4.0ひとつひとつのシーンに味わいがある

2021年4月17日
PCから投稿
鑑賞方法:映画館

 最初の映像から、舞台は鎌倉のあたりだと思った。
 海が見える丘の上の家。そして広い庭。庭にはたくさんの花が咲く。椿や躑躅、藤、紫陽花、それに蓮の花。景色を邪魔しない淡い色の花ばかりだ。絹子と孫の渚が住む古い家は、花の淡い色を邪魔しない。花も庭も家も控えめである。
 虫や小動物もいる。藤には熊蜂が飛び交う。熊蜂はよほど藤が好きなのだろう、普段は見かけないのに、藤棚が満開になると必ず飛び交っている。
 紫陽花の花の上にいるカマキリは何を考えているのだろうか。蓮が植わっている大きな鉢の水の中を覗くと赤いランチュウが泳いでいる。渚のお気に入りだ。ぱくぱくぱくぱく。

____________

### [課題 a]
リストのうち「The image size is (594, 384).」を含む行からリストの最後までを、「Toggle」を「Switch」に差し替え、ほかは変えずに書き直してください。
この映画の感想とリストは、互いに関係がありません。

____________

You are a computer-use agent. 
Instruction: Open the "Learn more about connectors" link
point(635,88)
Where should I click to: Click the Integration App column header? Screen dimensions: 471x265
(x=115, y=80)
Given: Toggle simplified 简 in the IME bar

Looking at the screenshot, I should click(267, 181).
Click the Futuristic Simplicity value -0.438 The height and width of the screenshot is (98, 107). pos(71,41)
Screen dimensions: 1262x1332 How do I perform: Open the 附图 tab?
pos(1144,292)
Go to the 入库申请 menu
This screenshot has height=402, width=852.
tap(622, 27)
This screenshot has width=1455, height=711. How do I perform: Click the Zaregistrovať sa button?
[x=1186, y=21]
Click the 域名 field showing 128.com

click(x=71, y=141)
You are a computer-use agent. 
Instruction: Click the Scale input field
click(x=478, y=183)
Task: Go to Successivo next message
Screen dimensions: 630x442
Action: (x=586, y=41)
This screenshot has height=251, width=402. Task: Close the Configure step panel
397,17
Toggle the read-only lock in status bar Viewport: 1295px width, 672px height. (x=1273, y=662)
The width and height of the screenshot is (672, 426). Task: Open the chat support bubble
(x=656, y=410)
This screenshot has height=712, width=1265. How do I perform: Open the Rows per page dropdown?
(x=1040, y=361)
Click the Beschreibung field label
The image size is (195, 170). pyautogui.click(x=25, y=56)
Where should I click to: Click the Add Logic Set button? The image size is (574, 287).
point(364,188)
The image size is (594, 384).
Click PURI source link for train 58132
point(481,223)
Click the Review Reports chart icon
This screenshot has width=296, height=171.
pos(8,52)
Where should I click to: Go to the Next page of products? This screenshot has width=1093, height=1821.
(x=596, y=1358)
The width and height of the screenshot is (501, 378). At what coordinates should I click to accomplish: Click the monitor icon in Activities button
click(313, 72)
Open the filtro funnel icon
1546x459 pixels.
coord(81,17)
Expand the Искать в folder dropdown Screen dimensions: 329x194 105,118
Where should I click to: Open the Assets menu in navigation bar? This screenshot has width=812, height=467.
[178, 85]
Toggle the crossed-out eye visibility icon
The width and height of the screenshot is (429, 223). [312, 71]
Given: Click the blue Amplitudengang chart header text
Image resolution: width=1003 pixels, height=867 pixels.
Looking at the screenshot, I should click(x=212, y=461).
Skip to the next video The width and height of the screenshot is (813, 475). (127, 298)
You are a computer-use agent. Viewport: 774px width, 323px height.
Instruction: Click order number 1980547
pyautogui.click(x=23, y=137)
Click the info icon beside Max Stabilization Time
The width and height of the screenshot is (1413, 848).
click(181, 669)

____________

### [課題 b]
映画の感想の「海が見える丘の上の家。そして」から「になると必ず飛び交っている。」までを、一字一句変えずに書き写してください。

### [回答 a]
The image size is (594, 384).
Click PURI source link for train 58132
point(481,223)
Click the Review Reports chart icon
This screenshot has width=296, height=171.
pos(8,52)
Where should I click to: Go to the Next page of products? This screenshot has width=1093, height=1821.
(x=596, y=1358)
The width and height of the screenshot is (501, 378). At what coordinates should I click to accomplish: Click the monitor icon in Activities button
click(313, 72)
Open the filtro funnel icon
1546x459 pixels.
coord(81,17)
Expand the Искать в folder dropdown Screen dimensions: 329x194 105,118
Where should I click to: Open the Assets menu in navigation bar? This screenshot has width=812, height=467.
[178, 85]
Switch the crossed-out eye visibility icon
The width and height of the screenshot is (429, 223). [312, 71]
Given: Click the blue Amplitudengang chart header text
Image resolution: width=1003 pixels, height=867 pixels.
Looking at the screenshot, I should click(x=212, y=461).
Skip to the next video The width and height of the screenshot is (813, 475). (127, 298)
You are a computer-use agent. Viewport: 774px width, 323px height.
Instruction: Click order number 1980547
pyautogui.click(x=23, y=137)
Click the info icon beside Max Stabilization Time
The width and height of the screenshot is (1413, 848).
click(181, 669)

### [回答 b]
海が見える丘の上の家。そして広い庭。庭にはたくさんの花が咲く。椿や躑躅、藤、紫陽花、それに蓮の花。景色を邪魔しない淡い色の花ばかりだ。絹子と孫の渚が住む古い家は、花の淡い色を邪魔しない。花も庭も家も控えめである。
 虫や小動物もいる。藤には熊蜂が飛び交う。熊蜂はよほど藤が好きなのだろう、普段は見かけないのに、藤棚が満開になると必ず飛び交っている。